Dataset items
◆ ◆ ◆

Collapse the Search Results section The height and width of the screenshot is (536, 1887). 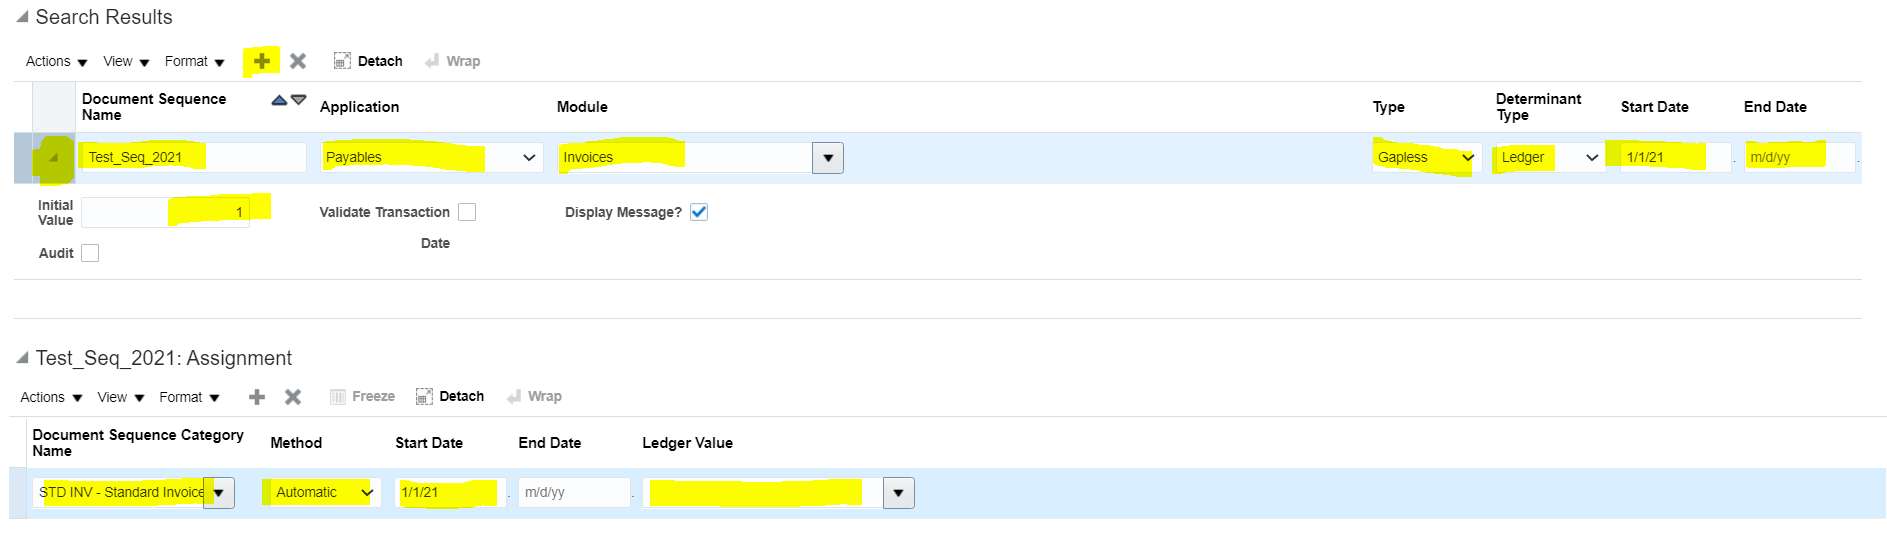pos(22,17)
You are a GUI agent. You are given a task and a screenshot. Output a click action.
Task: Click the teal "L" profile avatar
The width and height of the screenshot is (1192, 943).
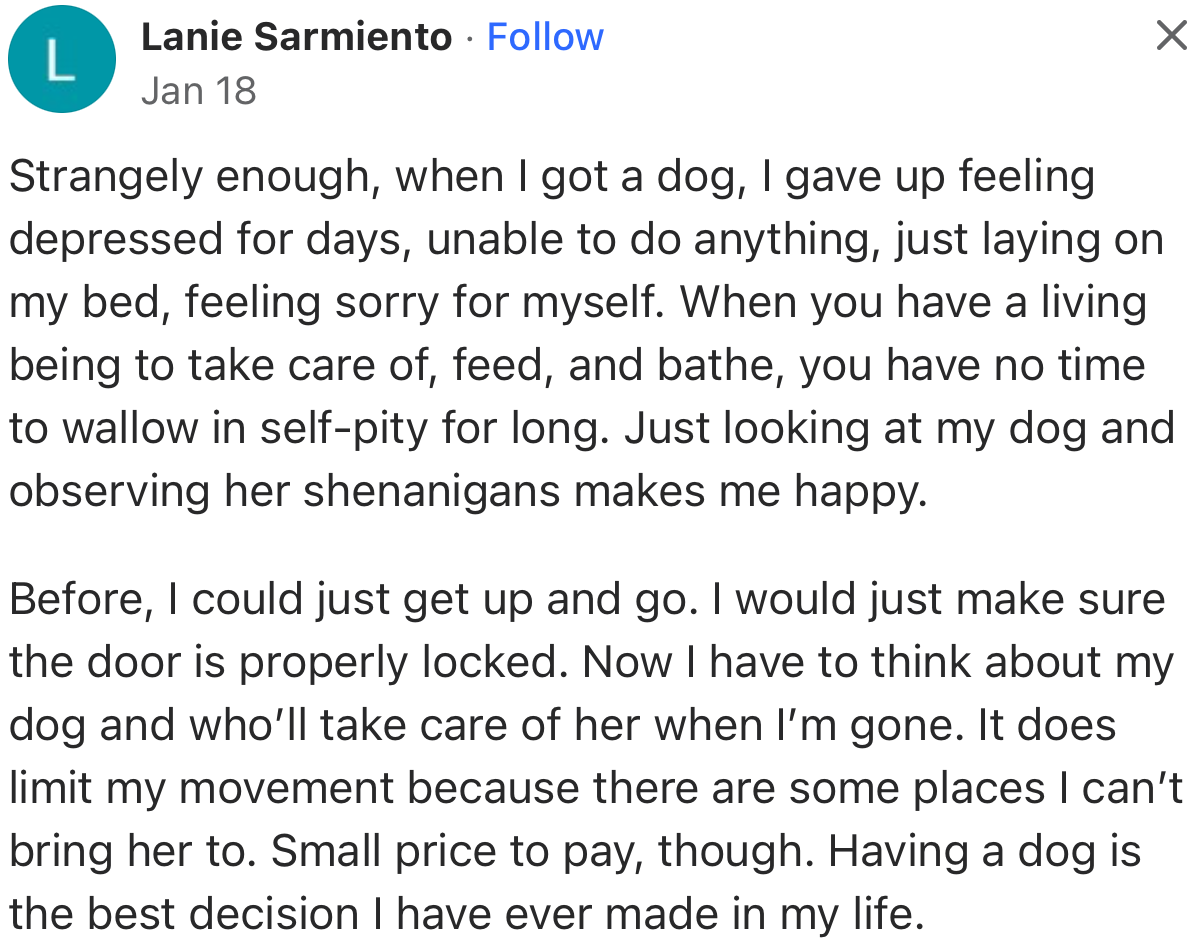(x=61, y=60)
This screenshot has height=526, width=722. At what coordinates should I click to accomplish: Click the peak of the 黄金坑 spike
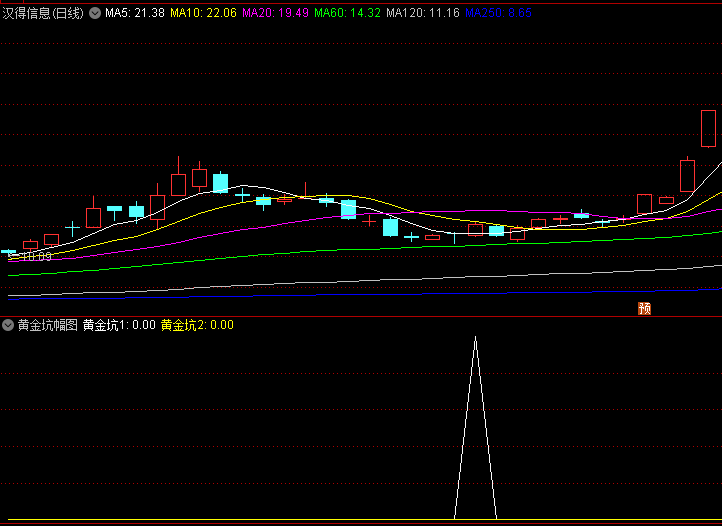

◆ ◆ ◆

* THE TASK *
An acceptable answer holds exactly the lines from the one with "The width and" through the end of the entries above, both ends kept, and no pictures at all.

* YOUR SOLUTION *
The width and height of the screenshot is (1192, 943).
(x=61, y=60)
This screenshot has height=526, width=722. At what coordinates should I click to accomplish: Click the peak of the 黄金坑 spike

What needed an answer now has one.